(RECORDS PROVIDED begins)
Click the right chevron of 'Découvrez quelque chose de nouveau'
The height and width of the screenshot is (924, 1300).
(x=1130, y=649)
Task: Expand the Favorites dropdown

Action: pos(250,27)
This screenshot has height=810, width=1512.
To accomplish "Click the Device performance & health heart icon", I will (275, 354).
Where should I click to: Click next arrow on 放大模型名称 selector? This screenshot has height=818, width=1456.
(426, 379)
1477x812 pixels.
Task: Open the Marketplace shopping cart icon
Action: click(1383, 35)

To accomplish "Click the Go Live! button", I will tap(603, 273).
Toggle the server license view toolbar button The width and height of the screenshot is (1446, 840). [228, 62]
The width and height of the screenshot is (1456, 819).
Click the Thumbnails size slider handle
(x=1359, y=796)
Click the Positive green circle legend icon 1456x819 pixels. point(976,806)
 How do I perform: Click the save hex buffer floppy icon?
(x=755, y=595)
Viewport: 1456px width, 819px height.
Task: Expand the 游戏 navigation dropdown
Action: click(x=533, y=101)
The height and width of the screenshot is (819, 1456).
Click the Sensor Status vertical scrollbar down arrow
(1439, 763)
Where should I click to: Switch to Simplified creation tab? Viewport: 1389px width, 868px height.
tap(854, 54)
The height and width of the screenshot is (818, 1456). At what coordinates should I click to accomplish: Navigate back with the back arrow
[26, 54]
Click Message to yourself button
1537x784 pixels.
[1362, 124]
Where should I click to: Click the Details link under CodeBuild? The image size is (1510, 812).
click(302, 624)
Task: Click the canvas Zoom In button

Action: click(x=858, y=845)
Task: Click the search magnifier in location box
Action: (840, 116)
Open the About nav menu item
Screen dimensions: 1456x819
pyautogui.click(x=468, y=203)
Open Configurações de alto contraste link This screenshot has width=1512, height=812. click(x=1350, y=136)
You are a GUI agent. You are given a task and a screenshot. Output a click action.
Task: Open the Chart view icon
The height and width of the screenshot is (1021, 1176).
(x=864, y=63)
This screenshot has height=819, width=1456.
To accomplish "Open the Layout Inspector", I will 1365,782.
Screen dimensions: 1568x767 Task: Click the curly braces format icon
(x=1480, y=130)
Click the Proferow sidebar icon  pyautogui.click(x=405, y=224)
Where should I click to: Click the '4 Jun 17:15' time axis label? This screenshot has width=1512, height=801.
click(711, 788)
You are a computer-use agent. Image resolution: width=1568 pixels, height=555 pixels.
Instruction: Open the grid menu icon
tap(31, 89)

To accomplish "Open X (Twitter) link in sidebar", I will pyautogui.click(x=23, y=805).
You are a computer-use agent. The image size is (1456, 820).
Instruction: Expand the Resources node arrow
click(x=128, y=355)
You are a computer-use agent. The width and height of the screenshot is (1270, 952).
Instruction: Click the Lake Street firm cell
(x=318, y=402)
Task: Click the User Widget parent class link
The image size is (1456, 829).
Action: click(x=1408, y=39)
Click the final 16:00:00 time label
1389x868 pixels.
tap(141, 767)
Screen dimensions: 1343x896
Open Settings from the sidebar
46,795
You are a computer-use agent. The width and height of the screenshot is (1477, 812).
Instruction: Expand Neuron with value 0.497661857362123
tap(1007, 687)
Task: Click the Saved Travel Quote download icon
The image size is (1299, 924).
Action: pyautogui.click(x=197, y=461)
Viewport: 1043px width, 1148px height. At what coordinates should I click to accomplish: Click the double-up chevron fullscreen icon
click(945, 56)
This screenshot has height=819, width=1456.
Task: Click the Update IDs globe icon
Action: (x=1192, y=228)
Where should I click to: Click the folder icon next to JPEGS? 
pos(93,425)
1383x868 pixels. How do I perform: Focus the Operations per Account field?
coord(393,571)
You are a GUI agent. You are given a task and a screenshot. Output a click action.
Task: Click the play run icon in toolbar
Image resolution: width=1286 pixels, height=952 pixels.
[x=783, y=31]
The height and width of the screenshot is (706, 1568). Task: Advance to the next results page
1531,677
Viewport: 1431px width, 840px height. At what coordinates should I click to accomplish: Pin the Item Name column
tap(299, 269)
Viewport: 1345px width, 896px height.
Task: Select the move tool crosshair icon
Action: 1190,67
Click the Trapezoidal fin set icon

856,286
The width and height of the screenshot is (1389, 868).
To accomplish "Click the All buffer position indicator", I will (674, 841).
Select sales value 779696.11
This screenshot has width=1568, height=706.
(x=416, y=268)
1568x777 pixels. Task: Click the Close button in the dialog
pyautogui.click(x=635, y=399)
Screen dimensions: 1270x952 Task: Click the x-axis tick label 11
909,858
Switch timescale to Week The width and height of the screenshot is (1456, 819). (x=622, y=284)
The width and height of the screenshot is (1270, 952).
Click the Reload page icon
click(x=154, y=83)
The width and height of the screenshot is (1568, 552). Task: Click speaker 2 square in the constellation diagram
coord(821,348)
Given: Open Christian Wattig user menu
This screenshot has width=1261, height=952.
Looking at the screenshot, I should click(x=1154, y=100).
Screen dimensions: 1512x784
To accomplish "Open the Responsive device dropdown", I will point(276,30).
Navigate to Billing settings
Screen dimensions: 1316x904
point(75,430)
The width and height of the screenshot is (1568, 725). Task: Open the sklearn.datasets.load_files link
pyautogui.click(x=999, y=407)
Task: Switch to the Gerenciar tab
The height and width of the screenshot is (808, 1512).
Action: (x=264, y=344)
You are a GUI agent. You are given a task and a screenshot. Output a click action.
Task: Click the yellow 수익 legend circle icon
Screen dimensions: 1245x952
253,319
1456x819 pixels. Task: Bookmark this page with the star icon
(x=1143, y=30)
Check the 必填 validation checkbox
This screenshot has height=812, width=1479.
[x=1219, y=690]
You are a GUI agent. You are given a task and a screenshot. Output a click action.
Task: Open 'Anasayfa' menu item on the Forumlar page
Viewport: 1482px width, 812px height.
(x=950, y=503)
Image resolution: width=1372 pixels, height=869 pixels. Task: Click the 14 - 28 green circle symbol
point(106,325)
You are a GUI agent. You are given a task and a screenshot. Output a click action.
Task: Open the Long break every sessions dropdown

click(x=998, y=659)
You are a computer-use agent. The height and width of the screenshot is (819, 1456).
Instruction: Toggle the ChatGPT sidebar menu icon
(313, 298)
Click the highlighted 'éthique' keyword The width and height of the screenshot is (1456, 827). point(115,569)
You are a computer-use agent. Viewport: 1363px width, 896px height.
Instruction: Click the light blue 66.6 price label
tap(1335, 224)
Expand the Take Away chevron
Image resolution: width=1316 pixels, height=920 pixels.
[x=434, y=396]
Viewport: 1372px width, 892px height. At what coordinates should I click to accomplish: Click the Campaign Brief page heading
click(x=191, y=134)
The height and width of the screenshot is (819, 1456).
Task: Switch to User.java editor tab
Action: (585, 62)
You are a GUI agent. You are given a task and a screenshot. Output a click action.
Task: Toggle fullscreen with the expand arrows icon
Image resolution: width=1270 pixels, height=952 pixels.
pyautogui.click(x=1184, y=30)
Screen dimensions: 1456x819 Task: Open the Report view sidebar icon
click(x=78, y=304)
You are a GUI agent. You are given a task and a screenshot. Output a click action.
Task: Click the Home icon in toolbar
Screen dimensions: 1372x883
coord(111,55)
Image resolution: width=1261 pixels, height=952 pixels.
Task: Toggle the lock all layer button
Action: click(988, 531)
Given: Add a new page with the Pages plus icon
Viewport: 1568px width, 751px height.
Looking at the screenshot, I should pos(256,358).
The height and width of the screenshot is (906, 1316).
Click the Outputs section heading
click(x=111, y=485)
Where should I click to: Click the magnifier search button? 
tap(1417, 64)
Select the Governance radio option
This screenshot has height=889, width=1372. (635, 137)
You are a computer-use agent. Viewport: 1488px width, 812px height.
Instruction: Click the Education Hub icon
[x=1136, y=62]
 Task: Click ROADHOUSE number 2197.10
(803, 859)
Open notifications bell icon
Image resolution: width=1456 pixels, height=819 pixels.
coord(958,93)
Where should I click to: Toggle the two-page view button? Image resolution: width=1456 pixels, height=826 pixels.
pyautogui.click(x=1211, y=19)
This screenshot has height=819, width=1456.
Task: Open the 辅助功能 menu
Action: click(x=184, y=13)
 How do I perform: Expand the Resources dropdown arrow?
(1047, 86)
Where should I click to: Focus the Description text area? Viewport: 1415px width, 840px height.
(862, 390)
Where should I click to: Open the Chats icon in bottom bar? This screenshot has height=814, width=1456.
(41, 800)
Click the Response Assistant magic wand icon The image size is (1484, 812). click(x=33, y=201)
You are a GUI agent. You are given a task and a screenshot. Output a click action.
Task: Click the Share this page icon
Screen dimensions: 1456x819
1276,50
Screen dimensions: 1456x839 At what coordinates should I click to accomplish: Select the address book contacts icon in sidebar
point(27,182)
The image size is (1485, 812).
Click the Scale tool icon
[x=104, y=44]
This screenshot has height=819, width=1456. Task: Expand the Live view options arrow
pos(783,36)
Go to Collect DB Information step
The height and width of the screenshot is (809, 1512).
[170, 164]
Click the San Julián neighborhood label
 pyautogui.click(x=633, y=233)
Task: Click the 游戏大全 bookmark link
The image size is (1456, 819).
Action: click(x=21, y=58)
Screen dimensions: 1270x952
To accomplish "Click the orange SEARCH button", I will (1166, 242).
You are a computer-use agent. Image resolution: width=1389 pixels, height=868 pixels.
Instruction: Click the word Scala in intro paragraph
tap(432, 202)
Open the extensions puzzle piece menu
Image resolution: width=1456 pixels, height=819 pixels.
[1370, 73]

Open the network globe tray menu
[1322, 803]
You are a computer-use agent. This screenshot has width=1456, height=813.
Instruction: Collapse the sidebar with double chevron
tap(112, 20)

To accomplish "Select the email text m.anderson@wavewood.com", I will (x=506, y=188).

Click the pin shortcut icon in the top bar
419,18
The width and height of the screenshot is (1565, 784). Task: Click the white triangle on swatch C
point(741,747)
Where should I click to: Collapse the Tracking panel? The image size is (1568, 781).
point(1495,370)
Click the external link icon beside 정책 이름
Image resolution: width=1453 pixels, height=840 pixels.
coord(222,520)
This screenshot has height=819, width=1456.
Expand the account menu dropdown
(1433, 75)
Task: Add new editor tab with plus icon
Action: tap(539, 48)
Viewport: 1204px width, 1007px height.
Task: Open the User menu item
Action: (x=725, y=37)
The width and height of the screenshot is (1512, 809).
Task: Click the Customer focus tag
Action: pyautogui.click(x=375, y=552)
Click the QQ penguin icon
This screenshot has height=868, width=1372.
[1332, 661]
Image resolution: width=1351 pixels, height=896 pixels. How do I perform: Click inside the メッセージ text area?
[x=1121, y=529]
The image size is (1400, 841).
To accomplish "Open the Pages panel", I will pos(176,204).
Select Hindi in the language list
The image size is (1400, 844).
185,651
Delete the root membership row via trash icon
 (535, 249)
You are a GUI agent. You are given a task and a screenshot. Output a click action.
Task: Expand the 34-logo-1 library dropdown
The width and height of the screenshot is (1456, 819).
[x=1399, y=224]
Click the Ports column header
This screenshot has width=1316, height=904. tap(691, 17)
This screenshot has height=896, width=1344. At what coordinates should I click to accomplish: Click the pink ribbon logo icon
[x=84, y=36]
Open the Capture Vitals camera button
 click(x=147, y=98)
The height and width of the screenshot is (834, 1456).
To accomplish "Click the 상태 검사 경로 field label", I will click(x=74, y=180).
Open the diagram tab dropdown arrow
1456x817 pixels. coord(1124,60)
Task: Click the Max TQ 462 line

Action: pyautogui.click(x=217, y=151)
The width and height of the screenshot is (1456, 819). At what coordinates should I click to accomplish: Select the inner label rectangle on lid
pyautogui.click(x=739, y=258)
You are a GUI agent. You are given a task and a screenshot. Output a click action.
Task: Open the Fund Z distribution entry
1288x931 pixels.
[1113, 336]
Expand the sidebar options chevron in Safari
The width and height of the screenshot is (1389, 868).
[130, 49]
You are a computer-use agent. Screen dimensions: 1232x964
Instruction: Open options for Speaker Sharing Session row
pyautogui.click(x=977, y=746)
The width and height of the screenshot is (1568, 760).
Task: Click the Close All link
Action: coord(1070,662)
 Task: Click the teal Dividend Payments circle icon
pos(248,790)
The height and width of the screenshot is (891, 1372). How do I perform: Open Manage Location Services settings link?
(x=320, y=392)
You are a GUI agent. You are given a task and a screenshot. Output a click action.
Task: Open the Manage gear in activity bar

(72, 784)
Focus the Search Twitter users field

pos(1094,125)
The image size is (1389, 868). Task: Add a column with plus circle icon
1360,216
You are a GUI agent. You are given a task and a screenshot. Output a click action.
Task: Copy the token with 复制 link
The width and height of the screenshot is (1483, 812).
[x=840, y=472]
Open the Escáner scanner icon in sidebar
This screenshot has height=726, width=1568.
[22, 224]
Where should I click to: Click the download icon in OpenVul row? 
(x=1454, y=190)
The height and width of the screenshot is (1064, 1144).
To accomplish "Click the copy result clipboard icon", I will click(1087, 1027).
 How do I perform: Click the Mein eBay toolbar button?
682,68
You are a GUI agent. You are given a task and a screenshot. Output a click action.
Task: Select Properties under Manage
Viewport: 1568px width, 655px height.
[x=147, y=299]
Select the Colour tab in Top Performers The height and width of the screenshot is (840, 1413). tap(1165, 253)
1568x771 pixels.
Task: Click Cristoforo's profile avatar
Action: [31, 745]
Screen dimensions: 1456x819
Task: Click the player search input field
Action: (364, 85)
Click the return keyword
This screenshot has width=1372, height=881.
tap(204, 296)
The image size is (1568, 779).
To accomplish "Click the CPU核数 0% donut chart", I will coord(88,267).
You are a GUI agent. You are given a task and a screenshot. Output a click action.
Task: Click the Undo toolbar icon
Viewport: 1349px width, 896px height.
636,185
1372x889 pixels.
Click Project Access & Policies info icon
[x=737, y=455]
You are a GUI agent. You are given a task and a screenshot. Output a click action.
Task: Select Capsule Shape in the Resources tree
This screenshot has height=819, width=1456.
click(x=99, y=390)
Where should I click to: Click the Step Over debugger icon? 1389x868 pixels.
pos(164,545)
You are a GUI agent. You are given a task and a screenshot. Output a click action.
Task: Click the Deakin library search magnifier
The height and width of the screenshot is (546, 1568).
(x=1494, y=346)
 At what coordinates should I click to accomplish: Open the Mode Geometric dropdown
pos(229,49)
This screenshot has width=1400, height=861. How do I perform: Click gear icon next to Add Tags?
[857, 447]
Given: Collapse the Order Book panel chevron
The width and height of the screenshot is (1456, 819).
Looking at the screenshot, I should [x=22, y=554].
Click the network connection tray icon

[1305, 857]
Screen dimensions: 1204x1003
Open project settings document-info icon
(RECORDS PROVIDED ends)
WHAT YOU WILL DO: Search the data for "library". Copy each line that has it.

EXERCISE RESPONSE:
Task: Expand the 34-logo-1 library dropdown
Task: Click the Deakin library search magnifier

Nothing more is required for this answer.